IaaS (Infrastructure as a Service) is a cloud service model in which compute, storage, and networking resources are delivered as virtualized or abstracted services, while the physical infrastructure and core platform management are handled by the provider.
IaaS gives clients control over operating systems and applications without requiring them to own or operate physical hardware.
What does IaaS mean in Practice?
In real-world usage, IaaS provides:
- Virtual machines or bare metal instances
- Virtual networks, subnets, and routing
- Block, object, or file storage services
- APIs and control panels for resource management
The provider manages data centers, hardware, and base infrastructure, while the client manages everything above the OS level.
Responsibility Model (Shared Control)
IaaS operates on a shared responsibility model:
- Provider is responsible for:
- Physical data centers
- Servers, storage, and networking hardware
- Power, cooling, and physical security
- Base virtualization or provisioning layer
- Client is responsible for:
- Operating systems
- Applications and services
- Data and backups
- Security configuration inside instances
- Availability architecture
Understanding this boundary is critical.
IaaS vs Other Cloud Models
| Model | Provider Manages | Client Manages |
| IaaS | Infrastructure | OS, apps, data |
| PaaS | Infrastructure + platform | Applications |
| SaaS | Entire stack | Usage only |
IaaS offers the most flexibility among cloud service models, at the cost of greater responsibility.
IaaS and Virtualization
Most IaaS platforms rely on:
- Hypervisors
- Software-defined networking
- Software-defined storage
Some IaaS implementations also include bare metal instances, reducing abstraction while keeping cloud-style management.
IaaS and Cost Model
IaaS pricing is typically:
- Usage-based
- Metered per resource unit (CPU, RAM, storage, traffic)
- Variable depending on load and time
This enables flexibility but introduces cost unpredictability without strict controls.

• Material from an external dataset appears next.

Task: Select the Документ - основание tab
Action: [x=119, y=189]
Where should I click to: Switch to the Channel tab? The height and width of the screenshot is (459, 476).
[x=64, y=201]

Typical Use Cases for IaaS
IaaS is commonly used for:
- Application hosting
- Development and testing environments
- Scalable web services
- Migration from on-premises infrastructure
- Hybrid cloud architectures
It is less suitable for workloads requiring strict performance predictability or fixed long-term costs without careful design.
What IaaS Is Not?
❌ Not managed application hosting
❌ Not a complete solution by itself
❌ Not automatically secure
❌ Not maintenance-free
❌ Not always cheaper than dedicated infrastructure
IaaS simplifies infrastructure access, not operational responsibility.
Business Value of IaaS
For clients:
- Reduced hardware ownership
- Flexible scaling
- Easier experimentation
For providers:
- Efficient resource pooling
- Centralized infrastructure control
- Scalable service delivery
Our View of IaaS
We treat IaaS as:
- Suitable for dynamic and evolving workloads
- Something that must be architected deliberately
For stable, high-load, or cost-sensitive systems, we often combine IaaS principles with dedicated or private infrastructure to achieve predictability and control.